ABOUT THIS TASK - How do the lines below between the ones holding "Edit asset 100050023" and "(720, 540). point(154,388)", inclusive, read? Give them again exactly, with no other lines.

RECORDS FOR THIS EXERCISE -
****************

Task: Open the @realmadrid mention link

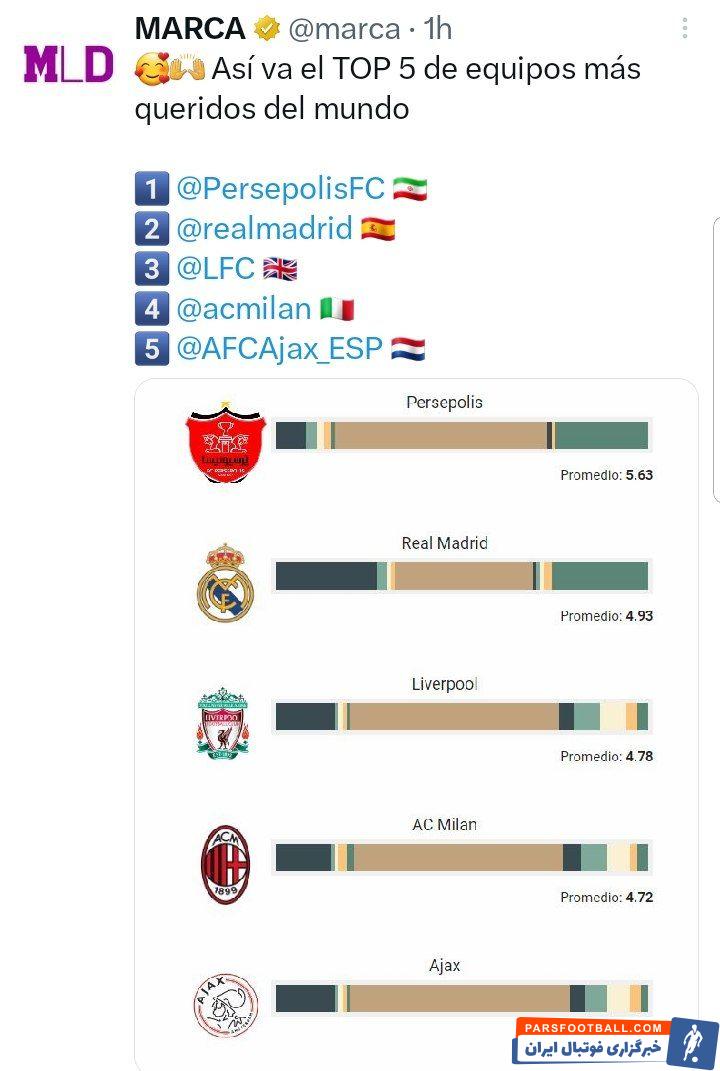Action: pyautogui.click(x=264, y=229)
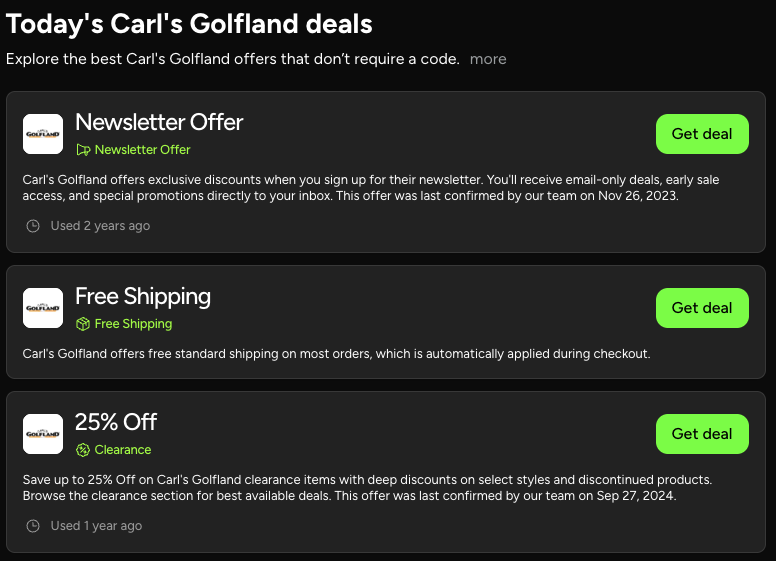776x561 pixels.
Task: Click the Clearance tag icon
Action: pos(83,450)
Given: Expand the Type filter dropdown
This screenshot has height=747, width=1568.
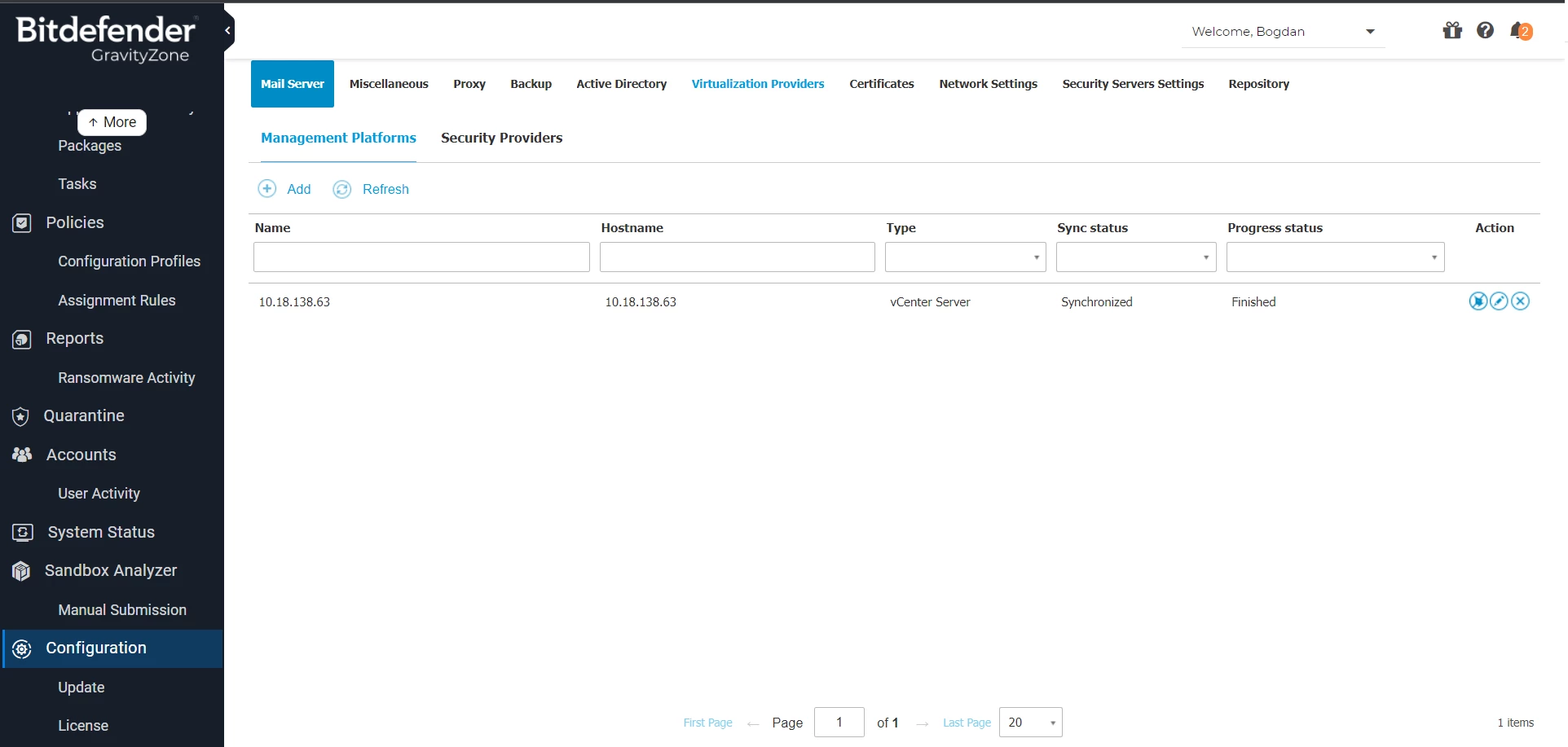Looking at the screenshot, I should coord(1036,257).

****************

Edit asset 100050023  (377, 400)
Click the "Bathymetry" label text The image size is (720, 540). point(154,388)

****************

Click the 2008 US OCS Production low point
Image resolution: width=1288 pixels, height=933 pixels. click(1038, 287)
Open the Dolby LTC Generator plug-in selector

****************

ANSWER BELOW -
Edit asset 100050023  (377, 400)
Click the "Bathymetry" label text The image size is (720, 540). point(154,388)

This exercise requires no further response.